Seeded granary rolls

Seeded granary rolls

Recipes From a Normal Mum
David Loftus

My childhood memories of convenience-led comfort food come back to haunt me as adult guilty indulgences. Some days I love a bowl of piping hot alphabet spaghetti with lots of strong cheddar grated over the top. Or a bowl of steaming hot sweet and thick tomato soup. For me, both of these edible comfort blankets are best with a crusty seeded roll spread with salted butter. These freeze incredibly well so make a batch and freeze as lone soldiers, ready for when in need of comfort.


Quantity Ingredient
250g granary flour, plus extra for dusting
250g strong wholemeal spelt flour
1 teaspoon fast action dried yeast
1 1/4 teaspoons salt
1 tablespoon caster sugar
1 tablespoon groundnut oil, plus extra for greasing
350ml water, lukewarm
75g butter, softened
60g mixed seeds
30g oats
1 egg


  1. Mix both types of flour with the yeast, 1 teaspoon of the salt, the sugar, oil and water in a large bowl using a metal spoon. Set aside for 10 minutes. Knead the dough on an oiled work surface then leave to prove in a large bowl covered in cling film. Don’t worry if the dough looks too wet, it is meant to be – just keep your hands well-oiled and remember, with bread dough, the wetter the better!
  2. When the dough has doubled in size (this is dependent on the warmth of the room, the warmer it is the quicker it will be) and a finger pushed into the dough by about 2 cm pings back up and leaves only a slightly depressed mark, it’s ready to knock back.

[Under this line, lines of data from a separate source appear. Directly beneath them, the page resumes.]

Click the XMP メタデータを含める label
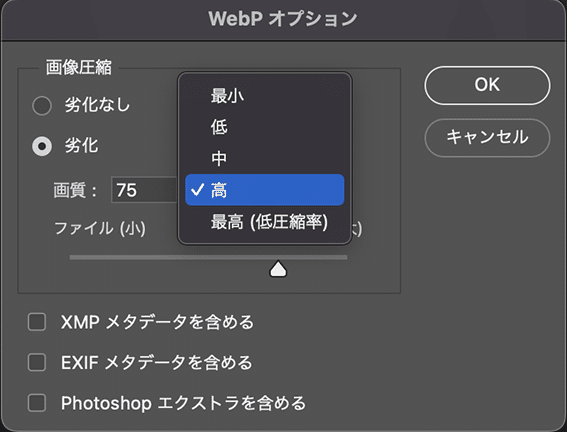Viewport: 567px width, 432px height. (x=157, y=322)
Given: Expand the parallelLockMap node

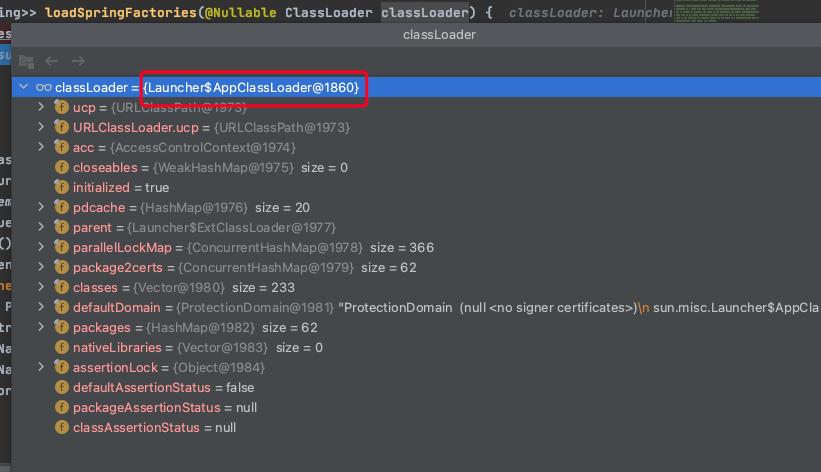Looking at the screenshot, I should [41, 248].
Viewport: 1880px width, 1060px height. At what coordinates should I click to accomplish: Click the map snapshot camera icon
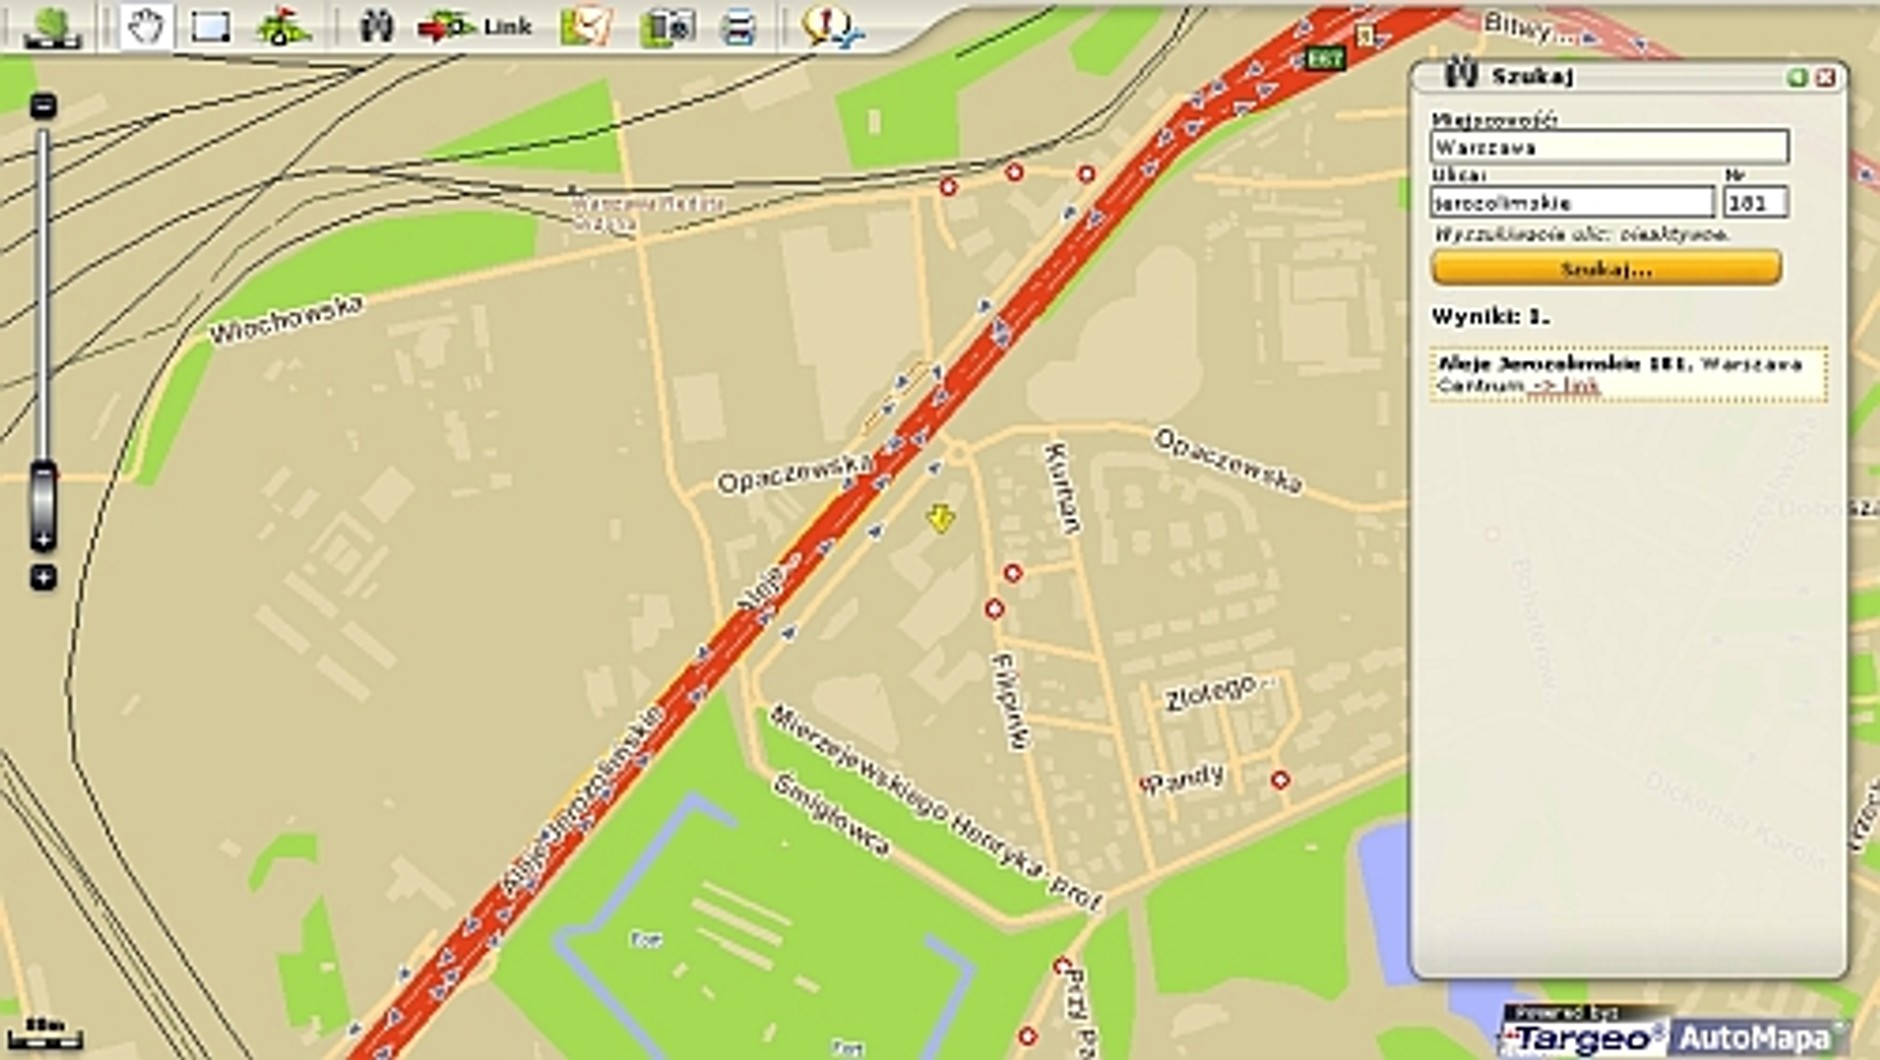tap(667, 27)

Push the dough down and flip it over, then add the butter, seeds, and all but 1 tablespoon of the oats and massage into the dough. It might feel like the butter won’t absorb at first as it will slide about the surface, but keep going. It will.
  3. Roll the dough out on an oiled surface into a thick sausage shape. Cut into thirds using a serrated knife, then cut each third into 4 equal pieces so you have 12 lumps in all. Sprinkle some flour onto a large baking tray. Flatten each piece of dough in your palm. Take the edges of the dough and fold into the centre until you have a smaller sphere. Turn it over and put the folded, slightly pinched looking end down on the baking tray so they are 3 cm apart. Sprinkle over some flour and cover loosely with cling film. Leave the rolls to double in size; in a hot kitchen this takes about 30 minutes, in a cold one as long as 2 hours. Don’t worry if the rolls spread and look flat; this is due to using spelt flour and does not affect the taste.
  4. Preheat the oven to 200°C. Beat the egg with the remaining salt and brush each of the rolls with the egg wash. Scatter over the remaining oats. Top with egg wash to help them stick and slash a 1 cm-deep cut into the tops. I use a very sharp serrated knife for this. Bake for 10–15 minutes until the rolls are well browned and can easily be removed from the tray. They should sound hollow when you tap them underneath. Place on a wire rack to cool.